Pero Rana ya había hecho entrar a los hoplitas atenienses en el fuerte. Hubo una lucha enconada, el metal rechinando contra el metal, cuando Antálcidas y un puñado de intransigentes chocaron con ellos. Al oír ese estrépito, Cleón se alarmó, temiendo que el enemigo hubiera arrastrado a los atenienses a una trampa. Demóstenes, por otra parte, estaba tranquilo: sus tropas entraban en tropel en el fuerte, y la mayoría de los espartanos ya había arrojado sus lanzas al suelo. Todo había terminado.
Habían pasado dieciséis días desde que Cleón hiciera su promesa a la Asamblea. Si lograba que el mensaje llegara a Elis a la noche siguiente, los mensajeros entregarían la noticia a los arcontes antes de que se cumplieran los veinte días.

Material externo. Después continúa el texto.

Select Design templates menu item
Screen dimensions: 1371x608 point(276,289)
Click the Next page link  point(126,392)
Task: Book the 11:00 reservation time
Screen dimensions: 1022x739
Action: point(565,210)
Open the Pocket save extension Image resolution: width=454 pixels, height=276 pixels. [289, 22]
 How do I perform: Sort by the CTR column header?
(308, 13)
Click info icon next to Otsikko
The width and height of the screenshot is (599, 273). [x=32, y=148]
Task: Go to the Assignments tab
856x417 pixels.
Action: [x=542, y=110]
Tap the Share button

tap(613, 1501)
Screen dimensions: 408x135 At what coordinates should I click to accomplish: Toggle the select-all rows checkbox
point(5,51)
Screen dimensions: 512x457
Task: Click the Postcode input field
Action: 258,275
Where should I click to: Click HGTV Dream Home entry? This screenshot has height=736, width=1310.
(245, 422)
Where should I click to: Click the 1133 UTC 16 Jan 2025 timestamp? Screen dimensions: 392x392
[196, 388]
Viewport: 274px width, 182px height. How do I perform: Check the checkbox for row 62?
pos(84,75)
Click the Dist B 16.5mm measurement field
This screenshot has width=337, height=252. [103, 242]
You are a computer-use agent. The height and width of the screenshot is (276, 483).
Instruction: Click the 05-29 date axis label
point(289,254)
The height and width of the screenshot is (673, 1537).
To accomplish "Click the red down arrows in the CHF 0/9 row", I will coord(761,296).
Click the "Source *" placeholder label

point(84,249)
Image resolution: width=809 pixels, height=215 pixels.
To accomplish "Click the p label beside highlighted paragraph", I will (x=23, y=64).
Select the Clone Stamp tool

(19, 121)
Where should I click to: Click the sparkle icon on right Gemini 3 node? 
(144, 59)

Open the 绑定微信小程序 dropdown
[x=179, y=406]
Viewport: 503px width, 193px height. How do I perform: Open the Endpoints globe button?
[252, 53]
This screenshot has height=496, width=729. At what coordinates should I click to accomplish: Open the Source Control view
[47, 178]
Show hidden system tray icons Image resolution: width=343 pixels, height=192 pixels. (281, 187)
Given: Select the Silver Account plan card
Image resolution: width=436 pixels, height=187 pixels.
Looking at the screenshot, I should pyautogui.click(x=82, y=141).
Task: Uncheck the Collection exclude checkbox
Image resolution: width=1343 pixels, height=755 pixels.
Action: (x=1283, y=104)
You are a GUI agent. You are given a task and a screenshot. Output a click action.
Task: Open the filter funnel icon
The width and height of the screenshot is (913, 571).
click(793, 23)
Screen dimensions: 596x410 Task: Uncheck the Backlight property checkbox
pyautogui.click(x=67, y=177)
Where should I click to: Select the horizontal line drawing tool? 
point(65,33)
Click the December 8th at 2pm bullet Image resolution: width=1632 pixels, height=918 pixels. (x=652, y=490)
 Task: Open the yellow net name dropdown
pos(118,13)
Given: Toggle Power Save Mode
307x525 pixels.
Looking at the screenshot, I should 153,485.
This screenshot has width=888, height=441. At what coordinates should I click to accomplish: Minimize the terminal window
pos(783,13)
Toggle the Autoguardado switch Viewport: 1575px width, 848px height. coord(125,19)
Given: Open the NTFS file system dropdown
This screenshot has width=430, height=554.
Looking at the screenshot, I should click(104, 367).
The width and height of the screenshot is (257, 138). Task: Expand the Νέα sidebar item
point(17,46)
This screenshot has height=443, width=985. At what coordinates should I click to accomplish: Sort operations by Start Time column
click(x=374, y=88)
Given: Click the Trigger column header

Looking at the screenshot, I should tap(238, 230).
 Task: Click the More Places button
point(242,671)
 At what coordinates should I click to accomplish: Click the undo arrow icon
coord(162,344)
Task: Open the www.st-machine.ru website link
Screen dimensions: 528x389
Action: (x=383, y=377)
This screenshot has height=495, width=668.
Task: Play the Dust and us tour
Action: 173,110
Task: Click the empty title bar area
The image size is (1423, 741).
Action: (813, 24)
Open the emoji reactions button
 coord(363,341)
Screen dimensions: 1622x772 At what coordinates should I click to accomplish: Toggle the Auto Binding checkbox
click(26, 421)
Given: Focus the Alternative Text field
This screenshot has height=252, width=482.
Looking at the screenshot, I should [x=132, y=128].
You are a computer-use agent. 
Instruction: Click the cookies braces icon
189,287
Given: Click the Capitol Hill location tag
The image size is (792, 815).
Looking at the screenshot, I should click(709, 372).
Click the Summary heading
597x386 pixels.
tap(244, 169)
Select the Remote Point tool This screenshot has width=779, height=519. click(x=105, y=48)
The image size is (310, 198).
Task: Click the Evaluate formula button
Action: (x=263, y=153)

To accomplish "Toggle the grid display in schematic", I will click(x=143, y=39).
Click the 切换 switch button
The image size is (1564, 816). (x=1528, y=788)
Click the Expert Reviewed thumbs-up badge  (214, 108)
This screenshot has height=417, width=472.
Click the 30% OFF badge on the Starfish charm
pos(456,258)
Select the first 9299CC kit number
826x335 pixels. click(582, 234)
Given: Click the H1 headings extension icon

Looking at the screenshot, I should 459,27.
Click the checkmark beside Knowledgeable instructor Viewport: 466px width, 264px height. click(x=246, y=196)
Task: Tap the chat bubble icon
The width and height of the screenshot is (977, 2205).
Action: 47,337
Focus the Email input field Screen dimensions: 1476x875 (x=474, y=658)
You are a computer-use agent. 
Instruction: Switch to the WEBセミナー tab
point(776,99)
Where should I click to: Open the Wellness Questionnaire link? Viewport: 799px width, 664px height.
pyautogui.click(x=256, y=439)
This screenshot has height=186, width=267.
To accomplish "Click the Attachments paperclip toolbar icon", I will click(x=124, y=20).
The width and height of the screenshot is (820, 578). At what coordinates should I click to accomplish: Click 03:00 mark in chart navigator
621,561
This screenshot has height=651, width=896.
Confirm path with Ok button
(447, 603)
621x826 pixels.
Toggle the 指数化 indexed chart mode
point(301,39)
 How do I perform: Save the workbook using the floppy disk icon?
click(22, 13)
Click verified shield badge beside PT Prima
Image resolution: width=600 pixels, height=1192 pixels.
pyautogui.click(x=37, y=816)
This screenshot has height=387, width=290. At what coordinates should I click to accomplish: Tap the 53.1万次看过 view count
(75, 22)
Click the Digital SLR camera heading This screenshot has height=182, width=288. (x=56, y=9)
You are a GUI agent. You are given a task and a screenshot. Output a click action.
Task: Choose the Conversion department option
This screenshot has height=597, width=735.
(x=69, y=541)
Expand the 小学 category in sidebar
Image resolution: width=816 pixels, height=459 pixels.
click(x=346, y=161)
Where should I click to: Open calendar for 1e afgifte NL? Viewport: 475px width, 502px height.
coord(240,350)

Se le ocurrió una solución. No cometería la grosería de exhibir las cabezas de los espartiatas caídos. En cambio, subiría al podio con un objeto redondo envuelto en arpillera. Aumentaría las expectativas al rechazar la guirnalda una y otra vez, hasta que el estruendo de las voces alcanzara un pico febril y él arrancara el envoltorio. El escudo lacedemonio capturado resplandecería al sol, brillando como sólo brillaba un escudo espartano, la sangrienta lambda carmesí contra el metal bruñido. Lo sostendría sobre la cabeza todo el tiempo que necesitaran las olas de aclamación para rodar por la Asamblea, y lo cubrieran mientras salmodiaban su nombre: «Cleón, Cleón, Cleón...». La victoria alada descendería de las nubes, llevando una corona de hojas de olivo para ponerla en su cabeza. Nike tenía el rostro de esa pelandusca morena del Queroneso que servía el condimento en sus fiestas; sus plumas también eran oscuras, como alas de cuervo, y su túnica más delgada, casi un susurro, aplanada por el viento de tal modo que mostraba ese pequeño hoyuelo del vientre. La diosa le obsequiaría esa misma sonrisa cautivadora que ponía la esclava cuando terminaba de soplar su rechoncha flauta...
Recobrando el aplomo, se volvió hacia Demóstenes.
—Como te decía, querido Demóstenes —dijo—, los lacedemonios nos han dado la razón.